Print exactly the lines from the one that contains "The image size" through the final line of the entries below, both included, and nothing else; omit the pictures.

# [Saved data entries]

.....

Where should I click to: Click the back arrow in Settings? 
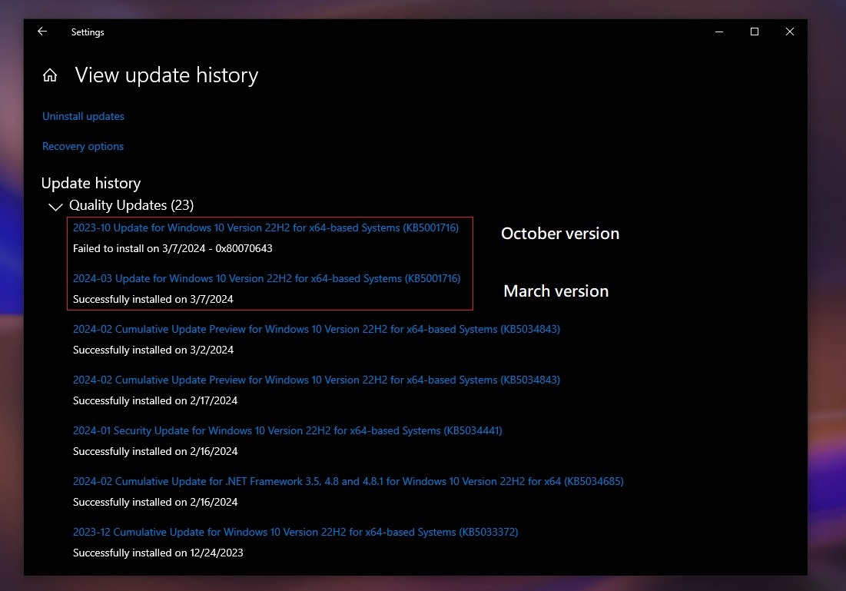point(42,32)
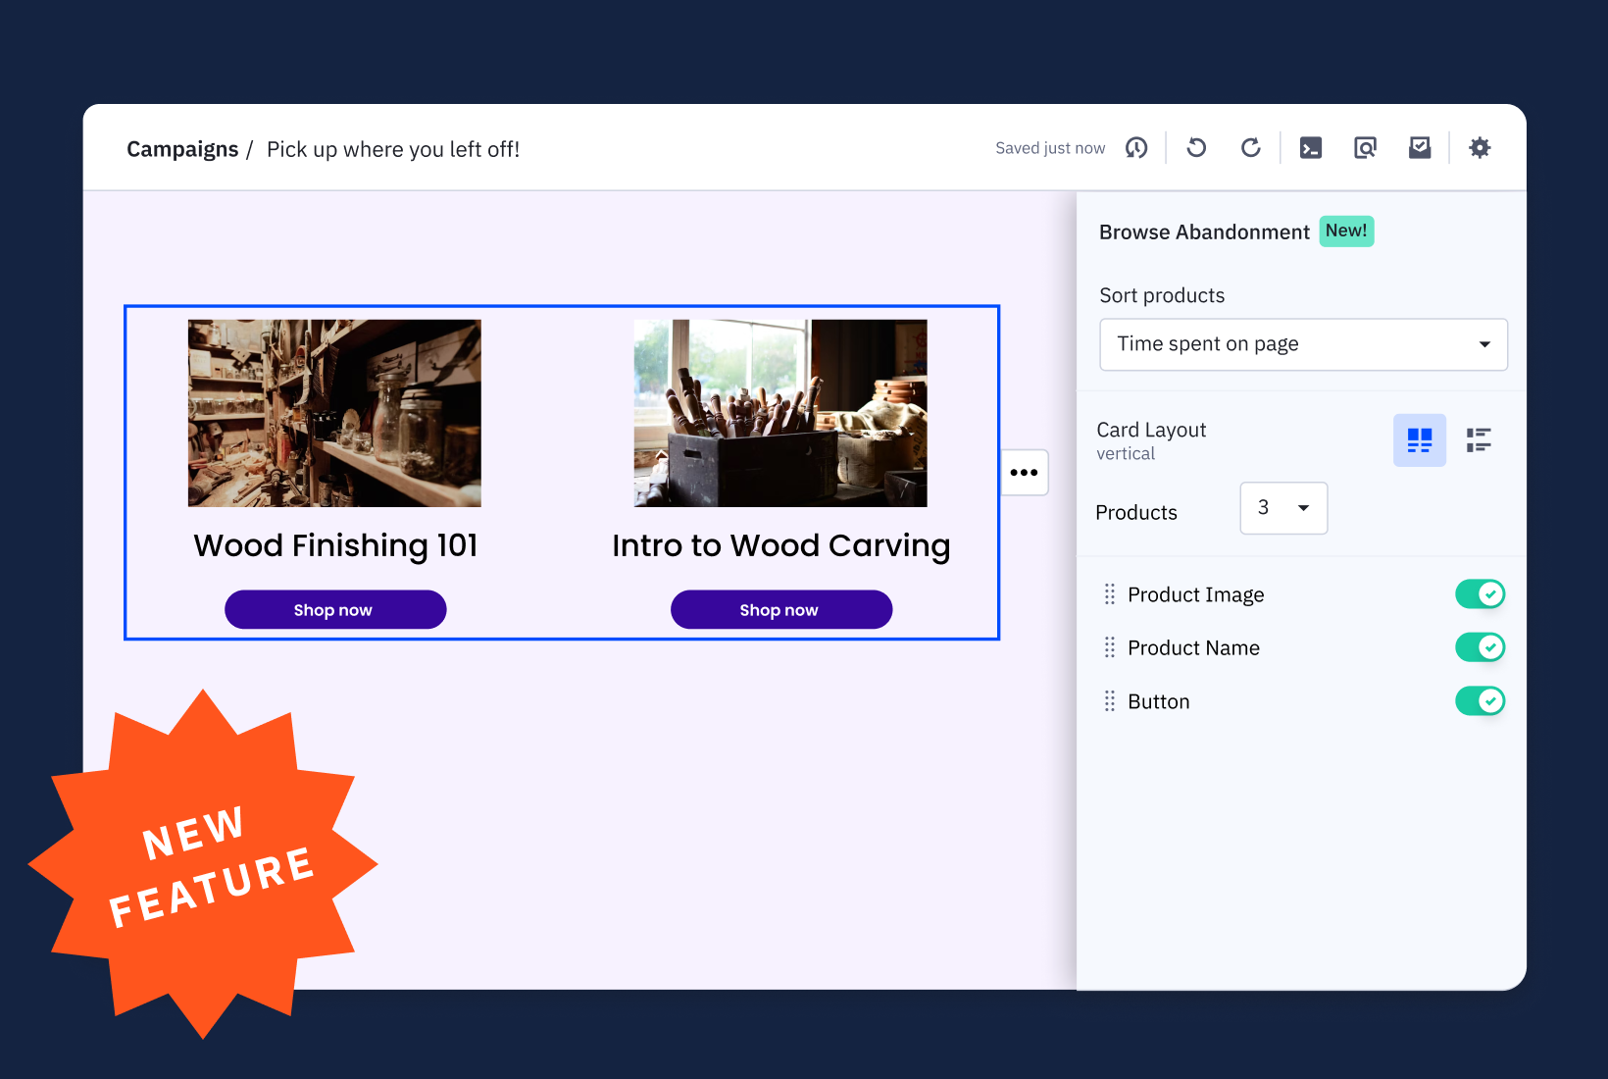Click Shop now under Intro to Wood Carving
Viewport: 1608px width, 1079px height.
[781, 610]

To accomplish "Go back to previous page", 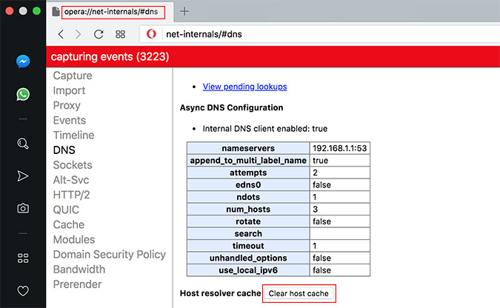I will click(61, 34).
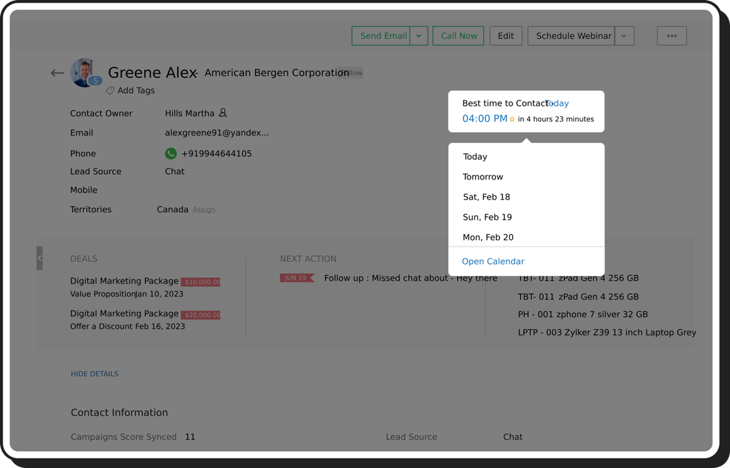Viewport: 730px width, 468px height.
Task: Click the HIDE DETAILS link
Action: 95,374
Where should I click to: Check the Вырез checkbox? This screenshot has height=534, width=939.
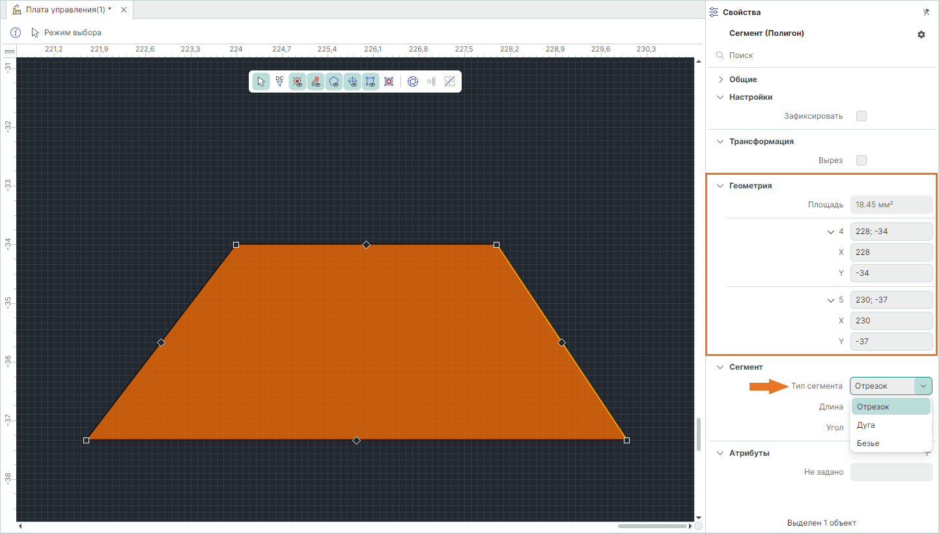click(861, 160)
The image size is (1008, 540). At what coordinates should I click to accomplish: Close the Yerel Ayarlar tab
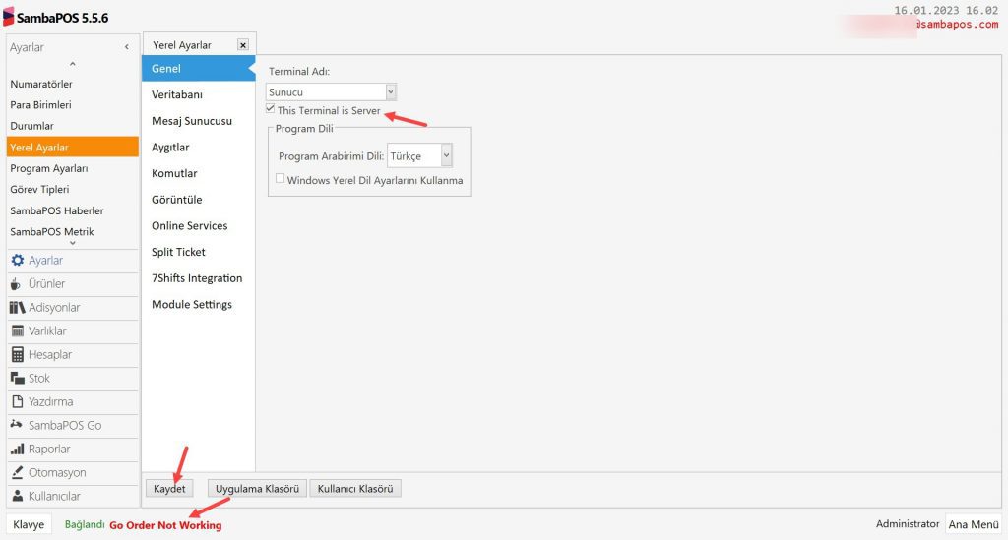(x=243, y=45)
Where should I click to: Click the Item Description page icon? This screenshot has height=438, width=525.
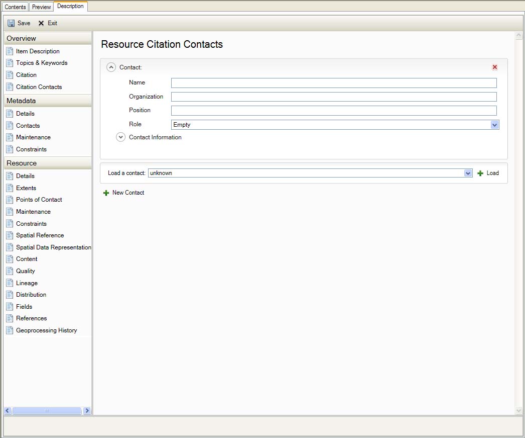coord(10,51)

.....

# [ANSWER BOX]
The image size is (1008, 540). At what coordinates should I click to accomplish: Close the Yerel Ayarlar tab
(x=243, y=45)
Where should I click to: Click the Item Description page icon? This screenshot has height=438, width=525.
coord(10,51)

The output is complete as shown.